Koning Willem-Alexander
Koning Willem-Alexander had zijn kabinet in spoedberaad bijeen geroepen. Hij wilde een aantal vervelende kwesties omtrent het Zuidelijk Buurland bespreken die hem al veel langer een doorn in het oog waren, en die hij zo snel mogelijk opgelost wilde zien omdat hij stilaan zijn geduld begon te verliezen.
Het zou een heel beperkte militaire operatie worden. De bedoeling was om de verloren enclaves terug bij het eigen land te voegen, de gevaarlijke kerncentrale uit te schakelen, en de landgenoten in de aanpalende provincies te gaan bevrijden. De klus zou sowieso in een paar dagen geklaard zijn, want het Zuidelijk Buurland was geen partij voor de troepenmacht van Willem-Alexander.
Dat liep helaas niet helemaal zoals de koning het verwacht had. Het Zuidelijke leger had zich ondertussen kunnen organiseren en bood meer weerstand dan voorzien. Zodat er opeens ook soldaten van Willem-Alexander sneuvelden, en dat zou in eigen land helemaal niet goed vallen.

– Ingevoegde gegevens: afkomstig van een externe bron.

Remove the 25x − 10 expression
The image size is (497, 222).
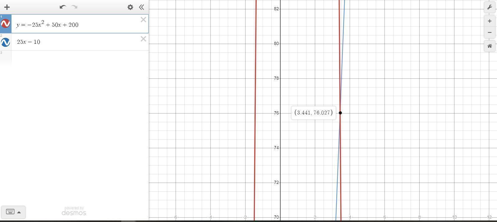tap(143, 39)
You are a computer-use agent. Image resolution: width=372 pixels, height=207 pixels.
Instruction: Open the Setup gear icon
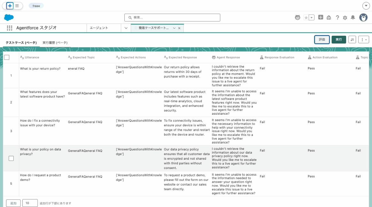[x=345, y=18]
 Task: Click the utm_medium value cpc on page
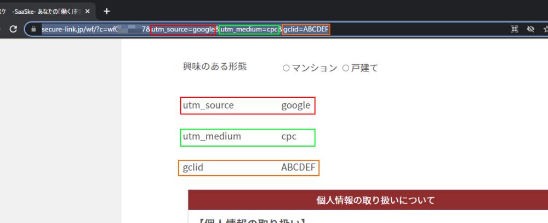click(289, 136)
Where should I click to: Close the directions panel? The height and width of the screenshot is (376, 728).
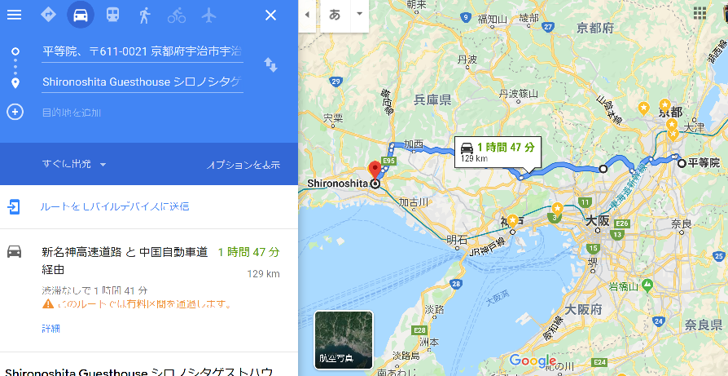[270, 15]
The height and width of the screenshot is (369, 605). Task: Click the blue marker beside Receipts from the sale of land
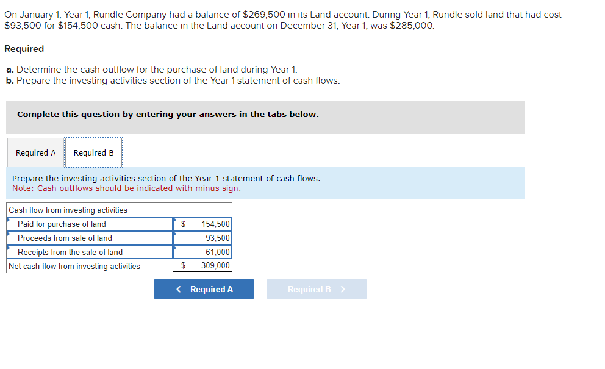click(x=8, y=248)
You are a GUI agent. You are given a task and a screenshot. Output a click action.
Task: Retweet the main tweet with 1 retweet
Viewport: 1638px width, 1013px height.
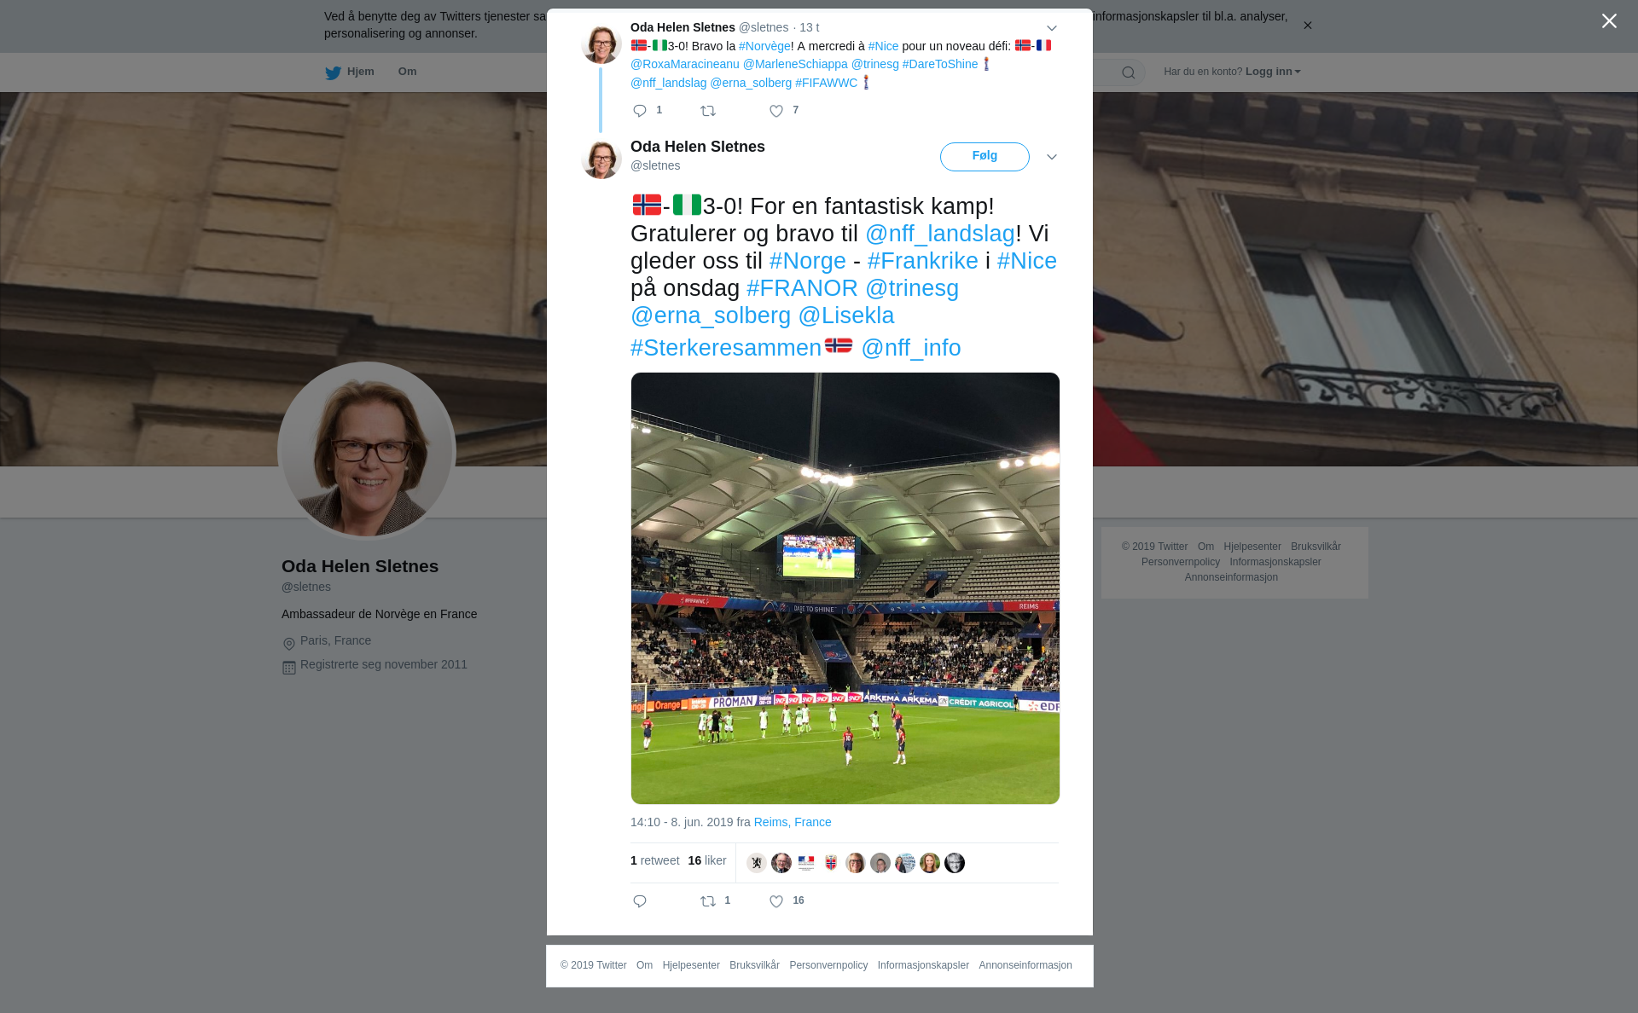[x=708, y=901]
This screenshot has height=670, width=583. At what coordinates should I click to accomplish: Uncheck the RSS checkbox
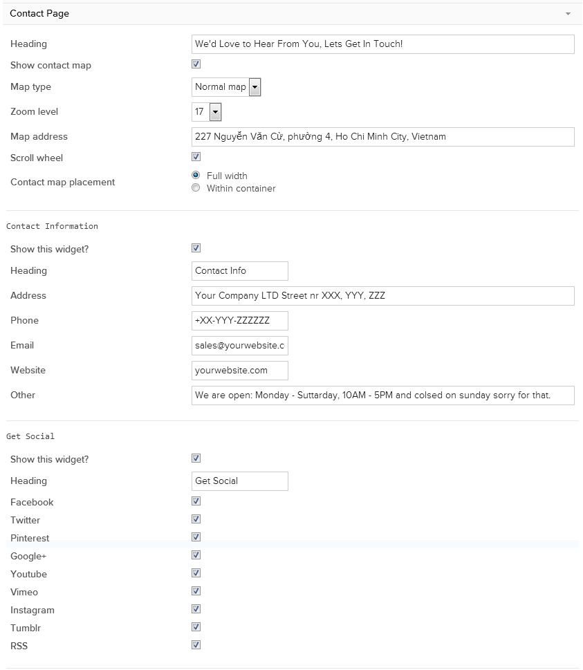pos(196,645)
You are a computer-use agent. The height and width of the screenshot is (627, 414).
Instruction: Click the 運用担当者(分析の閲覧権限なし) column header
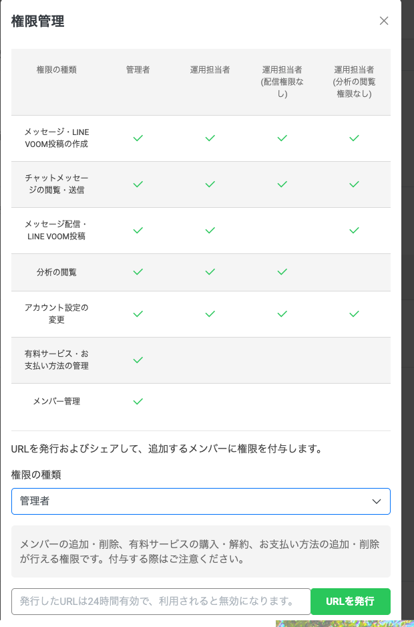coord(354,82)
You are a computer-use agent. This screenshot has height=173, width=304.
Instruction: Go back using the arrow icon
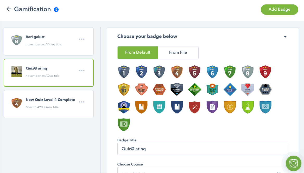[x=9, y=9]
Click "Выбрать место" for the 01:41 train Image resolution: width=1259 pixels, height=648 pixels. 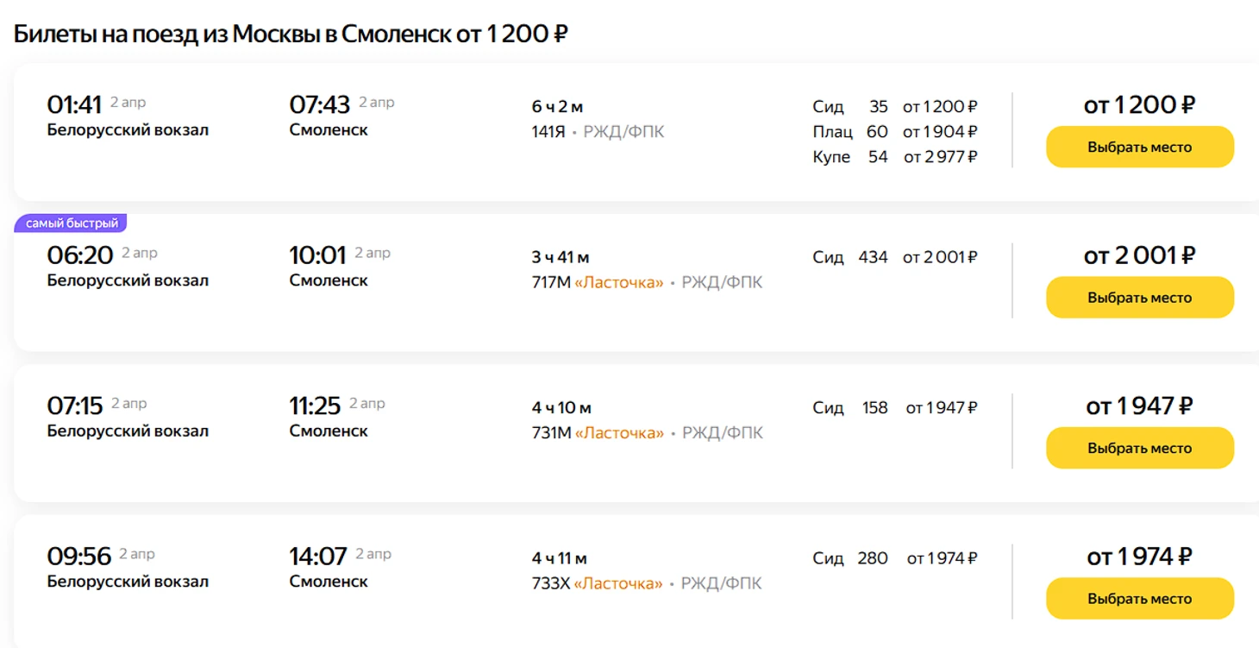[1139, 148]
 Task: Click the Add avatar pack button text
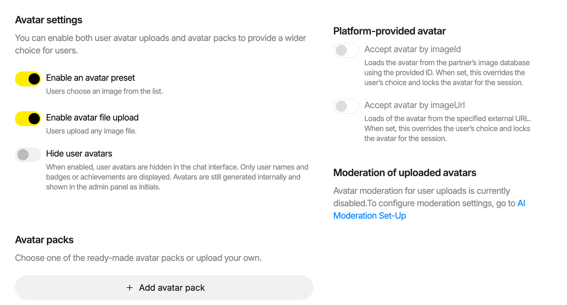point(172,288)
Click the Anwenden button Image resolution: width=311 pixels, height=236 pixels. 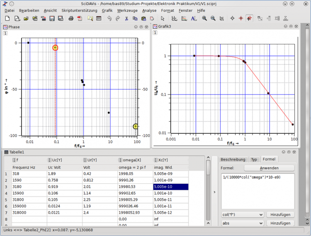pyautogui.click(x=269, y=168)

De inwoners van zijn land kregen dan ook alleen nog beelden te zien van de bevrijde provincies en van de inwoners van de veroverde enclaves die hun grote opluchting voor de camera’s lieten blijken. Er kwam bovendien ook, geheel onverwachts, heel veel protest van de andere buurlanden, want die vonden die oorlog totaal onterecht en bovendien gevaarlijk voor het hele continent. Koning Willem-Alexander voelde zich zwaar miskend en beledigd door de afwijzende reacties van al die andere landen. Hij besloot hen allemaal een lesje te leren, en zette met nog méér vastberadenheid zijn missie verder. Maar ook de reacties van de inwoners in de bevrijde gebieden vielen heel erg tegen: zijn soldaten werden niet als helden ontvangen, maar als bezetters uitgespuwd. Meer en meer kwam ook het verzet van de burgerbevolking op gang. Waarop Willem-Alexander zijn soldaten nog heftiger tekeer liet gaan.
Maar midden in het bezette gebeid lag er nog een grote stad die eigenlijk niet tot de Noordelijke helft behoorde, maar er wel volledig door omsloten werd. (Of misschien behoorde die stad wél tot de Noordelijke helft? Niemand van zijn kabinet die het wist want niemand begreep iets van de ingewikkelde structuur van dat land.) Voor Koning Willem-Alexander was dit een heel vervelende situatie, want met dat vijandelijk gebied binnenin het bevrijde land, zat hij geplaagd met een uitvalsbasis voor de haarden van verzet die overal begonnen te smeulen. Er zat dus niets anders op dan ook die stad in te nemen. Hij kon gewoon niet anders…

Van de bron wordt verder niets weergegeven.